If he’d told Grace the truth, it would have ended everything. And he was getting so close. He could feel her weakening by the moment.

Seducing her away from Barrington was the best thing that could happen to her, he told himself. The man was obviously using her own feelings against her, working her like a slave without pay.

And it wasn’t as if she were an innocent. No, her kisses were too perfect for that. She’d kissed Maksim slowly, sensually, holding herself back with such restraint. As if she’d been born to enflame a man’s senses and make him crazed out of his mind with longing until he would do or say anything to possess her.

Even lie against his honor.

He took Grace’s hand in his own. “I gave my driver the night off,” he said. “I thought we’d walk.”

“All right,” she whispered, never taking her eyes from him.

Snow whitened the sidewalk, covering patches of slippery ice beneath. He held her arm tightly as they walked past the pubgoers enjoying last call, making sure she didn’t slip and wasn’t accosted by some drunken lad seeking a beauty for his bed.

Grace was all his.

Maksim could see their breath joined in swirling white puffs of air, illuminated by the moon in the winter night. He looked at her as they walked down the snowy street toward the southern edge of Trafalgar Square.

She looked so beautiful, he thought, lit up like an angel in front of St. Martin-in-the-Fields. Her light blond hair tumbled down her shoulders, looking like spun silver and gold in the frosted moonlight. The diamond tiara sparkled in her hair, making her a spun-sugar princess. No. There was a layer of grief, of steel, beneath the sweetness. She was no helpless pink princess. No. She was a Valkyrie, from a Gothic northern land.

Her shoulders were set squarely, her hands pushed into the pockets of her long black coat that whipped behind her like a regal cape; and yet there was a softer side to her as she leaned up against him, her tender pink lips pressed together, as if she were trying to hold herself back. As if she were trying not to think.

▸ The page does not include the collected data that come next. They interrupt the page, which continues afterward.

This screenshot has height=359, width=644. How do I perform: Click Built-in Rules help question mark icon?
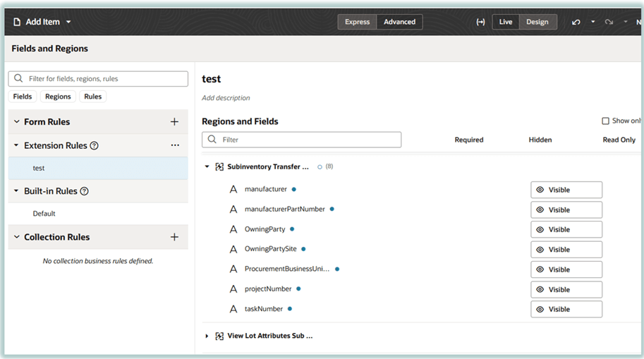[x=84, y=191]
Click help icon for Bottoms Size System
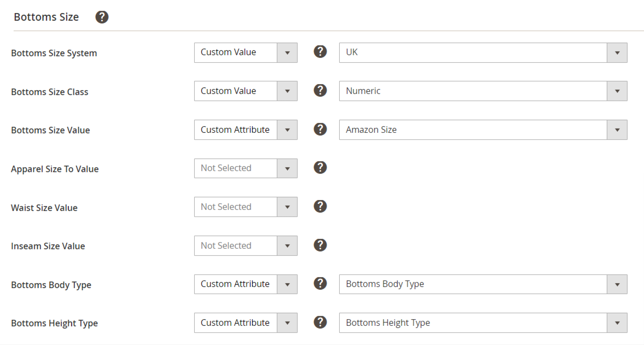This screenshot has height=345, width=644. (x=321, y=52)
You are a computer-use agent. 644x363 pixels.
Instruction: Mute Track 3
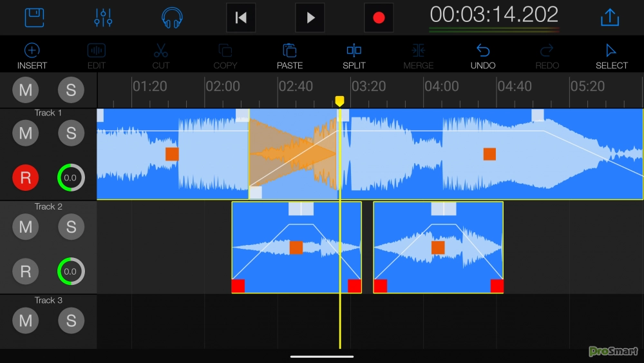click(26, 320)
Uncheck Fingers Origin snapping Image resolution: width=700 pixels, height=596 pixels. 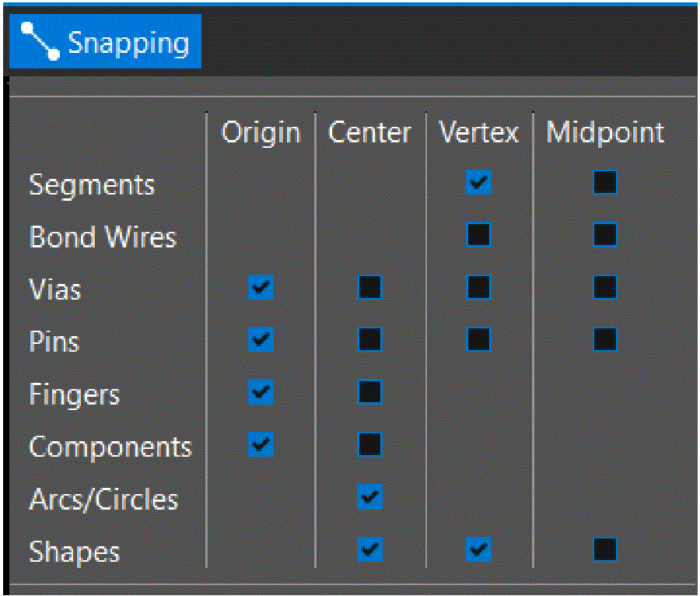click(x=261, y=392)
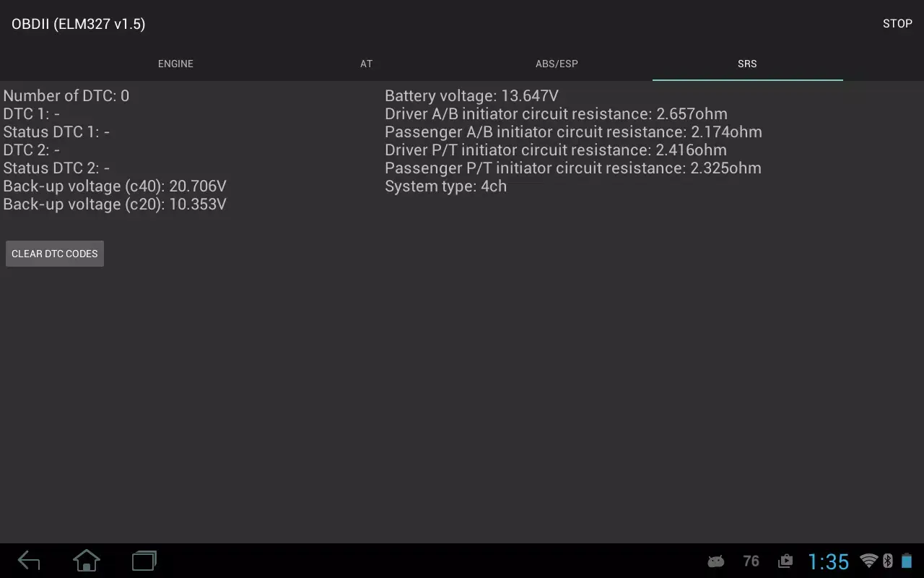
Task: Tap the Home navigation icon
Action: tap(86, 561)
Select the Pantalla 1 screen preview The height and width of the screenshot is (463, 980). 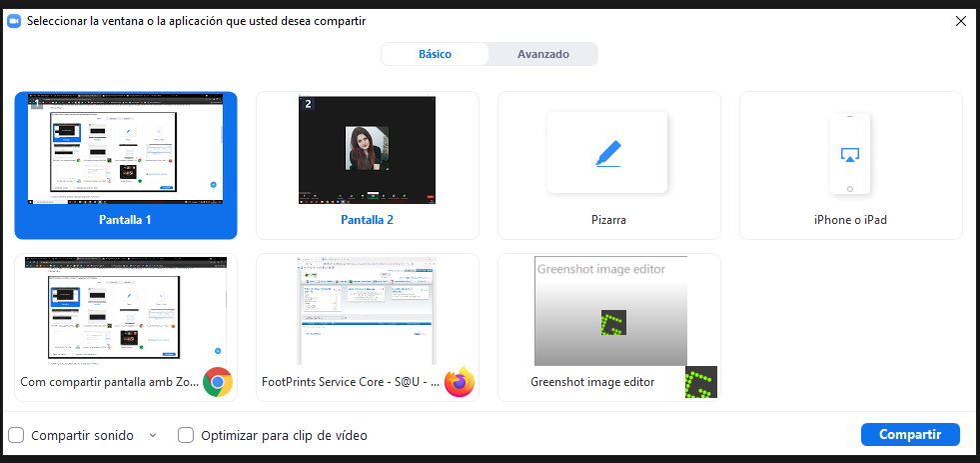(126, 150)
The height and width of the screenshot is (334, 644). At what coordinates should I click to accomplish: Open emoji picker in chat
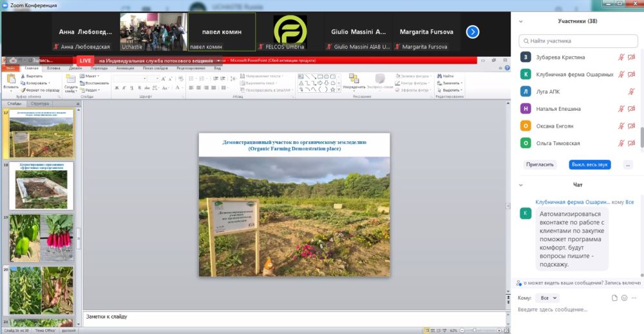pyautogui.click(x=624, y=298)
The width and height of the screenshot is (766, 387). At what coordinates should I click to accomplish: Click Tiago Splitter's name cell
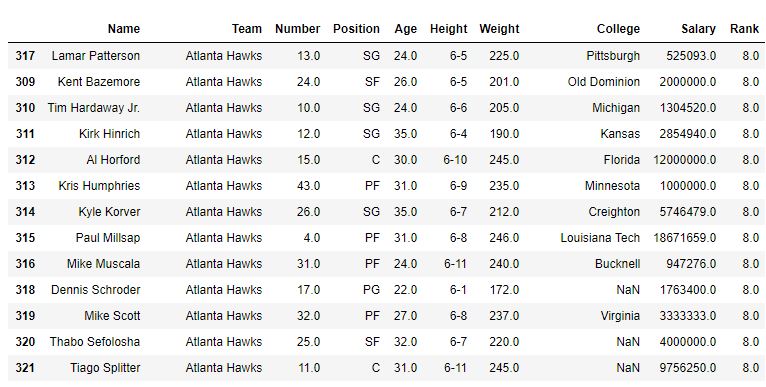pyautogui.click(x=105, y=367)
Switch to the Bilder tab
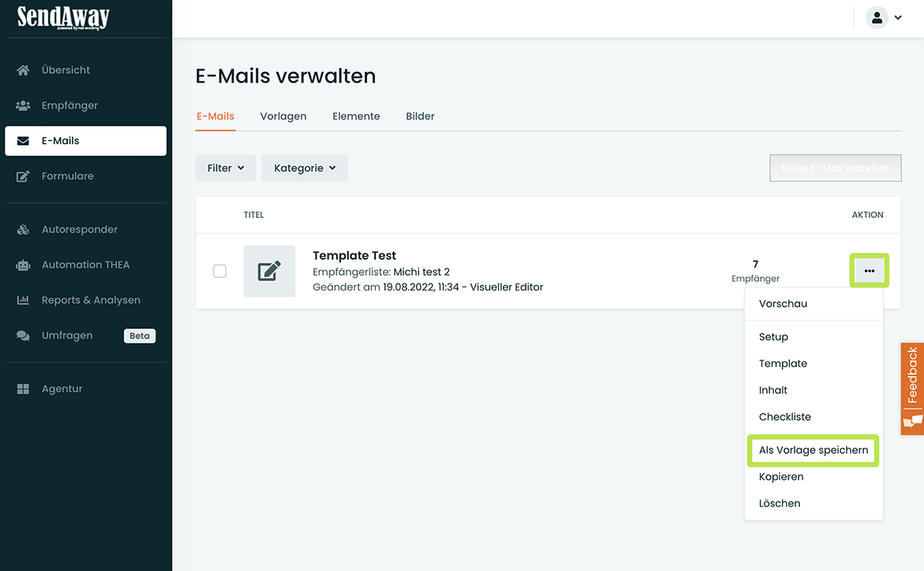This screenshot has width=924, height=571. click(420, 116)
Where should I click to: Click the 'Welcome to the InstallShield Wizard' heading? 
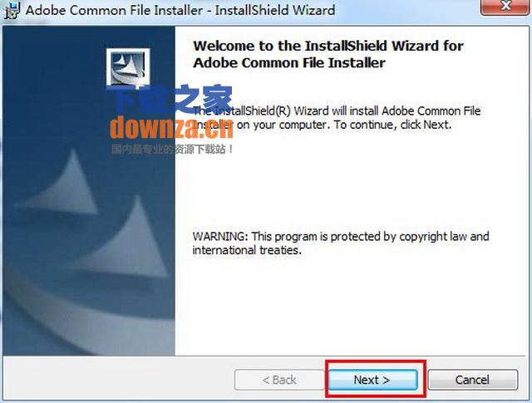click(x=328, y=46)
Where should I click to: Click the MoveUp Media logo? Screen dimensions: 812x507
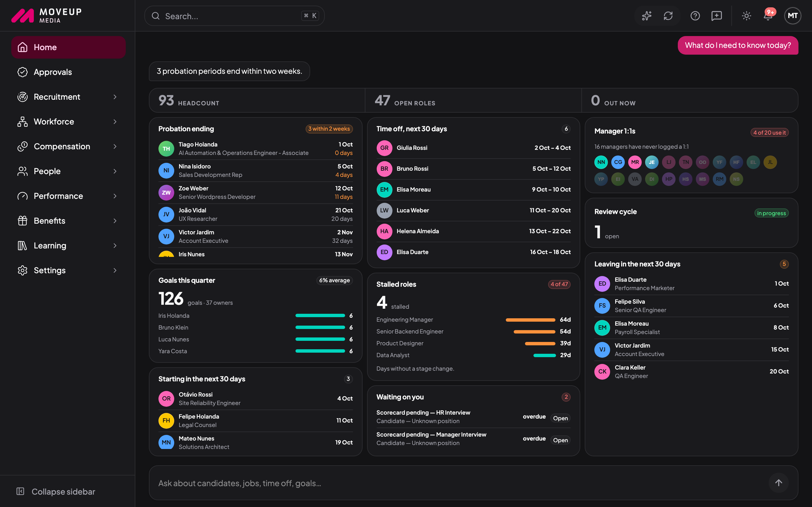coord(47,15)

“Thank you for bringing me to your sister’s party,” she said softly. “I’d forgotten what it was like to be around friends.”

He felt another pang of an unpleasant emotion perilously close to guilt. It had been ruthless of him to take her to the party. But he’d wanted to see Dariya on her birthday. And, he admitted quietly to himself, he’d known it would lower Grace’s defenses to meet his family. She would think she could trust him. Another lie.

The only thing that wasn’t a lie: he wanted her.

“Are you, Maksim?”

He focused on her. “Am I what?”

She looked up at him as he led her by Charing Cross station. “Are you my friend?”

He brought her hand to his lips and kissed the back of it. He felt her shiver beneath the brush of his lips against her skin. “No,” he said in a low voice. “I’m not your friend, Grace.”

They passed down a slender street full of restaurants and pubs, crowds of young people and a few Chelsea football fans in blue-and-white scarves celebrating loudly over a pint. He took her hand and led her down to the embankment by the river. As they walked, they passed a dark garden.

“I don’t want your friendship,” he said. “I want you in my bed.”

The intimacy of his words, as they passed the quiet darkness of the park drenched in crystalline moonlight, was perfect. She looked up at him, her mouth a round O. A mouth made for kissing. A mouth he wanted to feel under his.

Right now.

But as he stopped, leaning down to kiss her, she suddenly turned away, her pale cheeks the color of roses in the moonlight.

“Did you learn to flirt like that in Russia?” she whispered. She gave a sharp, awkward laugh and started walking again. “You have some skills.”

So his beauty wished to wait? He would be patient. “I grew up here.”

Her eyes went wide. “London?”

“And other places.” He shrugged. “We moved around. My father couldn’t keep a job. We were poor. Then he died.”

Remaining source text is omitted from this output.